Impact of urban trees' rainfall interception on soil water dynamics

Vegetation characteristics are among the primary factors that influence soil water storage dynamics. Thus, this study aims to determine the interception capacity of urban trees and how differences in effective rainfall beneath these trees regulate soil water dynamics. To achieve this objective, interception capacity was estimated from measured throughfall. The soil water budget elements (including transpiration, soil evaporation, soil water storage, and deep percolation) were simulated using the HYDRUS-1D model. Model inputs include gross rainfall or effective rainfall (throughfall for under-tree soils), volumetric water content (VWC) of the soil, potential evapotranspiration (PET), leaf area index (LAI), and soil hydraulic parameters.

The study was carried out in a small urban park in the City of Ljubljana, Slovenia, between September 2024 and July 2025. The experimental plot includes various tree species, such as deciduous - birch (Betula pendula) and maple (Acer negundo), and evergreen - black pine (Pinus nigra), white pine (Pinus strobus), and yew (Taxus baccata). A tipping-bucket rain gauge was installed in the open area to measure gross rainfall. Throughfall beneath the birch and pine canopies was measured using a V-shaped steel trough collectors equipped with tipping-bucket flow gauges. Throughfall under other tree types was monitored using the same equipment to record open-area rainfall, but positioned under tree canopies. Each instrument was equipped with an automatic data logger that recorded data every 5 minutes. Additionally, soil VWC was monitored in the open area and beneath tree canopies (e.g., pine and birch) using TEROS 10 sensor probes. The probes were positioned horizontally at three successive depths within the soil profile (i.e., top: 16-20 cm, middle: 51-54 cm, and bottom: 74-76 cm). They were connected to data loggers programmed to record VWC at 5-minute intervals, enabling continuous monitoring of moisture variations across the soil profile. Meteorological variables (wind speed, solar radiation, air humidity, air temperature, rainfall, etc.) required to compute PET were collected from a remote weather monitoring station installed in the open area of the experimental site and recorded at 5-minute intervals.

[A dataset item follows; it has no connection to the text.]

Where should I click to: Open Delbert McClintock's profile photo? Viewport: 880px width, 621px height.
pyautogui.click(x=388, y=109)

The LAI was measured using an LAI-2200C plant canopy analyzer at least twice per week to capture vegetation dynamics during the study period. The soil hydraulic parameters (saturated and residual VWC, saturated hydraulic conductivity, relative saturation, and shape parameters) under each tree were determined in the laboratory. Simulations were executed at an hourly timestep to capture short-term variations in the various water-balance components.

The calibrated HYDRUS-1D model was subsequently used to simulate soil water balance components across different tree species, using different effective rainfall as model input and employing different soil characteristics. The results show that rainfall interception, which defines effective rainfall beneath tree canopies, differs among trees. Thus, it impacts the various soil water budget parameters and soil water dynamics. The analyses conducted indicate the inter-relationship of rainfall interception processes and soil water dynamics.

Acknowledgment: The work was supported through the Ph.D. grant of the first author, which is financially supported by the Slovenian Research and Innovation Agency (ARIS). This study is also part of ongoing research programme P2-0180.